* begin *

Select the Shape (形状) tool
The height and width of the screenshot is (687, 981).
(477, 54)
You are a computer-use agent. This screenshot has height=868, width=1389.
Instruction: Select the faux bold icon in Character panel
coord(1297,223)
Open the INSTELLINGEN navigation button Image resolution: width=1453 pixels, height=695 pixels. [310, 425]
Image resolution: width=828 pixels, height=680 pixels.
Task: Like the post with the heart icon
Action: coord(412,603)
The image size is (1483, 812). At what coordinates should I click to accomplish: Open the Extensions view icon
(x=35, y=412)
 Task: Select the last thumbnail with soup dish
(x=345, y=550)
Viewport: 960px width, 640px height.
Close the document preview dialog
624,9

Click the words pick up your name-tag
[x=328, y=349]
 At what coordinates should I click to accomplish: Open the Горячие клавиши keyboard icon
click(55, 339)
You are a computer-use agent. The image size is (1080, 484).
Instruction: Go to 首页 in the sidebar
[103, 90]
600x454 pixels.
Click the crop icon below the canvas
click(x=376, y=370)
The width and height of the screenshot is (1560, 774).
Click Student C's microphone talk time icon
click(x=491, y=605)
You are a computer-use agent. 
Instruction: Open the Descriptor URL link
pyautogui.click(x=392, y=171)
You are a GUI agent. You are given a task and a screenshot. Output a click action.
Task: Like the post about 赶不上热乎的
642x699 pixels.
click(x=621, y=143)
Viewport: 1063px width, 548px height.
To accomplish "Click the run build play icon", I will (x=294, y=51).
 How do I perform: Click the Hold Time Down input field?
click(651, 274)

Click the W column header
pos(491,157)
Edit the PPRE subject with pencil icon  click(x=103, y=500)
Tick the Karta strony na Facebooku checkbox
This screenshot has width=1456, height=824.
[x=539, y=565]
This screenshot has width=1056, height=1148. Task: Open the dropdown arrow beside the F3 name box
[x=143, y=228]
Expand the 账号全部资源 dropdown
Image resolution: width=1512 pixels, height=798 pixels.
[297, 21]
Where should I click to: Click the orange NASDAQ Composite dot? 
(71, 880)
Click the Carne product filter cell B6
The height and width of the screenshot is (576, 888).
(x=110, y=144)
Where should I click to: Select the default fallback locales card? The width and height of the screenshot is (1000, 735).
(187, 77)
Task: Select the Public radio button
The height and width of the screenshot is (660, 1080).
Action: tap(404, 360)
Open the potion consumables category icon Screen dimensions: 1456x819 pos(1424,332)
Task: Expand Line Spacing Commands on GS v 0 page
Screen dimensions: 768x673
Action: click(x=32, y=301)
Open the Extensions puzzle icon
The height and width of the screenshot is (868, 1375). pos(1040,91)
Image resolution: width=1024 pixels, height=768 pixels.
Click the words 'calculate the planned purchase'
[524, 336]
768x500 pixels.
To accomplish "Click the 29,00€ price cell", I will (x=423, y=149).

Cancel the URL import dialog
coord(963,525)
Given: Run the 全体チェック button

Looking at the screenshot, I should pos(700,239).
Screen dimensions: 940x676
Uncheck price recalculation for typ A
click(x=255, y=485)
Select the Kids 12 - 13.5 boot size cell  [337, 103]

* end *

▶ _WHAT TO PRODUCE_
Rewrite the lines above as a two-column Markdown table, with "No." holding a running count and "Text" holding each line. Leave out the blank lines.

▶ _RESPONSE BELOW_
| No. | Text |
|---|---|
| 1 | Select the Shape (形状) tool |
| 2 | The height and width of the screenshot is (687, 981). |
| 3 | (477, 54) |
| 4 | You are a computer-use agent. This screenshot has height=868, width=1389. |
| 5 | Instruction: Select the faux bold icon in Character panel |
| 6 | coord(1297,223) |
| 7 | Open the INSTELLINGEN navigation button Image resolution: width=1453 pixels, height=695 pixels. [310, 425] |
| 8 | Image resolution: width=828 pixels, height=680 pixels. |
| 9 | Task: Like the post with the heart icon |
| 10 | Action: coord(412,603) |
| 11 | The image size is (1483, 812). At what coordinates should I click to accomplish: Open the Extensions view icon |
| 12 | (x=35, y=412) |
| 13 |  Task: Select the last thumbnail with soup dish |
| 14 | (x=345, y=550) |
| 15 | Viewport: 960px width, 640px height. |
| 16 | Close the document preview dialog |
| 17 | 624,9 |
| 18 | Click the words pick up your name-tag |
| 19 | [x=328, y=349] |
| 20 |  At what coordinates should I click to accomplish: Open the Горячие клавиши keyboard icon |
| 21 | click(55, 339) |
| 22 | You are a computer-use agent. The image size is (1080, 484). |
| 23 | Instruction: Go to 首页 in the sidebar |
| 24 | [103, 90] |
| 25 | 600x454 pixels. |
| 26 | Click the crop icon below the canvas |
| 27 | click(x=376, y=370) |
| 28 | The width and height of the screenshot is (1560, 774). |
| 29 | Click Student C's microphone talk time icon |
| 30 | click(x=491, y=605) |
| 31 | You are a computer-use agent.  |
| 32 | Instruction: Open the Descriptor URL link |
| 33 | pyautogui.click(x=392, y=171) |
| 34 | You are a GUI agent. You are given a task and a screenshot. Output a click action. |
| 35 | Task: Like the post about 赶不上热乎的 |
| 36 | 642x699 pixels. |
| 37 | click(x=621, y=143) |
| 38 | Viewport: 1063px width, 548px height. |
| 39 | To accomplish "Click the run build play icon", I will (x=294, y=51). |
| 40 |  How do I perform: Click the Hold Time Down input field? |
| 41 | click(651, 274) |
| 42 | Click the W column header |
| 43 | pos(491,157) |
| 44 | Edit the PPRE subject with pencil icon  click(x=103, y=500) |
| 45 | Tick the Karta strony na Facebooku checkbox |
| 46 | This screenshot has width=1456, height=824. |
| 47 | [x=539, y=565] |
| 48 | This screenshot has width=1056, height=1148. Task: Open the dropdown arrow beside the F3 name box |
| 49 | [x=143, y=228] |
| 50 | Expand the 账号全部资源 dropdown |
| 51 | Image resolution: width=1512 pixels, height=798 pixels. |
| 52 | [297, 21] |
| 53 | Where should I click to: Click the orange NASDAQ Composite dot?  |
| 54 | (71, 880) |
| 55 | Click the Carne product filter cell B6 |
| 56 | The height and width of the screenshot is (576, 888). |
| 57 | (x=110, y=144) |
| 58 | Where should I click to: Select the default fallback locales card? The width and height of the screenshot is (1000, 735). |
| 59 | (187, 77) |
| 60 | Task: Select the Public radio button |
| 61 | The height and width of the screenshot is (660, 1080). |
| 62 | Action: tap(404, 360) |
| 63 | Open the potion consumables category icon Screen dimensions: 1456x819 pos(1424,332) |
| 64 | Task: Expand Line Spacing Commands on GS v 0 page |
| 65 | Screen dimensions: 768x673 |
| 66 | Action: click(x=32, y=301) |
| 67 | Open the Extensions puzzle icon |
| 68 | The height and width of the screenshot is (868, 1375). pos(1040,91) |
| 69 | Image resolution: width=1024 pixels, height=768 pixels. |
| 70 | Click the words 'calculate the planned purchase' |
| 71 | [524, 336] |
| 72 | 768x500 pixels. |
| 73 | To accomplish "Click the 29,00€ price cell", I will (x=423, y=149). |
| 74 | Cancel the URL import dialog |
| 75 | coord(963,525) |
| 76 | Given: Run the 全体チェック button |
| 77 | Looking at the screenshot, I should pos(700,239). |
| 78 | Screen dimensions: 940x676 |
| 79 | Uncheck price recalculation for typ A |
| 80 | click(x=255, y=485) |
| 81 | Select the Kids 12 - 13.5 boot size cell  [337, 103] |